Accelerating Ideas – working across the home nations

In this second blog of two about our , Alex Fox (CEO) and Anna McEwen (Executive Director of Support and Development) set out some of the lessons from Shared Lives Plus’ Accelerating Ideas UK development project, supported by Nesta and funded by the National Lottery Community Fund to develop Shared Lives and Homeshare across all four home nations.

There has been Shared Lives in all four home nations for many years, but our capacity to support the sector outside of England was limited, and a large majority of the 14,000 people using Shared Lives live in England. Welsh Government support has enabled us to address that gap in Wales for some years now, and Wales has full coverage and has started to grow in recent years. The Accelerating Ideas programme enabled us to bring our work to Scotland and Northern Ireland for the first time.

Over the past three years, Shared Lives in Scotland has grown healthily, rising to around 17%. Much has hinged on one or two ambitious and successful areas showing the potential. Moray’s Integrated Joint Board recently approved the transfer of 4- 8% of the learning disability budget into Shared Lives, because they had seen the success of the model for themselves as a day support. Now Edinburgh, Fife, and Falkirk are growing. East Lothian has plans to reach more older and young people in transition from care. Three new schemes are being established, two focused initially on people with learning disabilities and Dundee set up to support older people.

Conversely, where an area has no existing Shared Lives scheme, and leaders have no direct experience of it, winning hearts and minds takes significant work and success often requires a number of leaders to align at the same moment: in one area we spent years working with people supporting carers, disability champions, the Health board and potential providers of the new service to co-design it. Re-structuring left only two of five relevant senior leaders in post, so that process had to start again and is only gaining momentum again a year later.
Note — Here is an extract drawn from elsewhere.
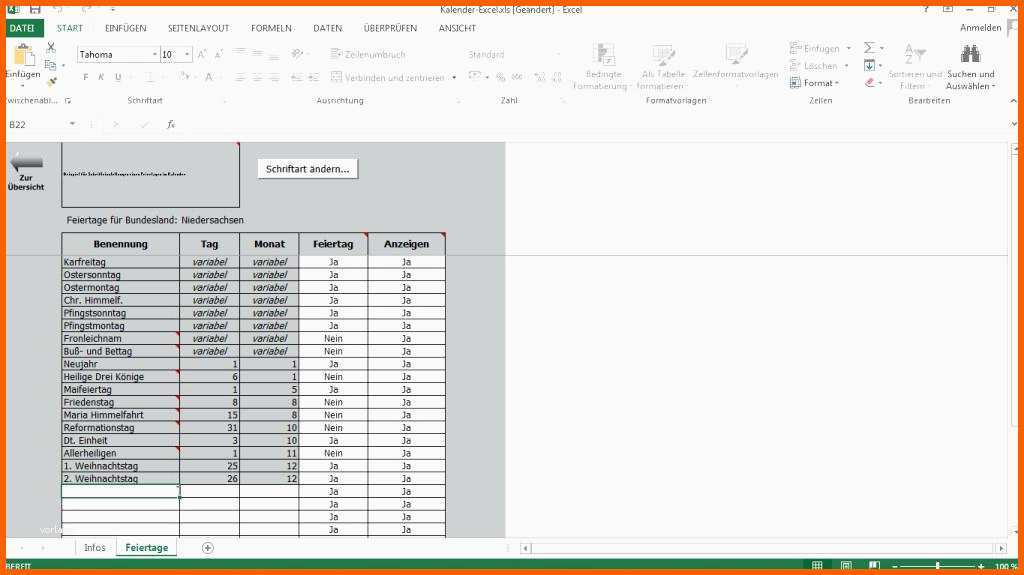Viewport: 1024px width, 575px height.
Task: Open Suchen und Auswählen binoculars icon
Action: (970, 55)
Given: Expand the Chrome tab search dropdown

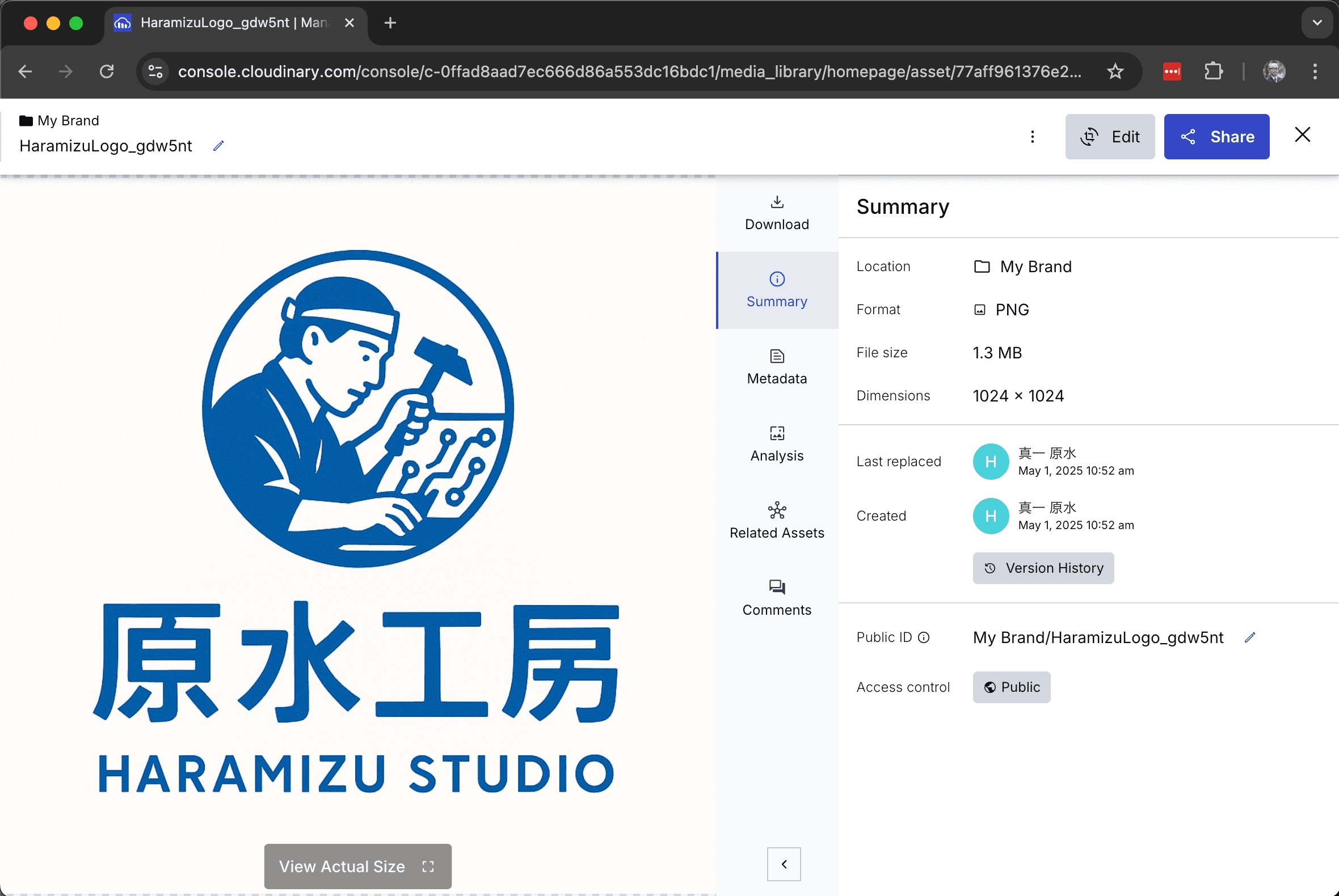Looking at the screenshot, I should click(1317, 23).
In Northern Ireland, the sector had remained very small for years, with awareness low, little senior leadership attention, recruitment difficult and mixed views on development and diversification to reach new groups. Ironically, it was following the collapse of the Northern Ireland assembly, which put many areas of public service reform on hold along with the cross-party support for Shared Lives which we had worked so hard on, that a Shared Lives expansion project led by the Health & Social Care Board was established in July 2018 with £270,000 of non-recurrent funding, with funding made available to all five NI Health & Social Care Trusts for Shared Lives posts. The challenge now is to convert that investment into capacity, recruitment and impact on people’s lives.

A clear lesson from our experiences of working in all four nations is that each nation has to own its own development programme, based around senior staff who are embedded into the national policymaking and practice community. When resources are very limited, we have in the past prioritised direct support for local organisations. That has welcome impact on the ground, but that member-facing work doesn’t necessarily raise the sector’s profile and political support, or lead to longer-term investment. The approach of investing in strategic posts who can build profile, support and evidence feels like the only route towards lasting growth, as the new resources we have attracted in Northern Ireland and Scotland suggests. After years of almost all the growth being concentrated in England, we are now seeing growth which is genuinely UK-wide, with each nation able to learn from the others, as you can see from this story from Moray Shared Lives, which has pioneered dementia support.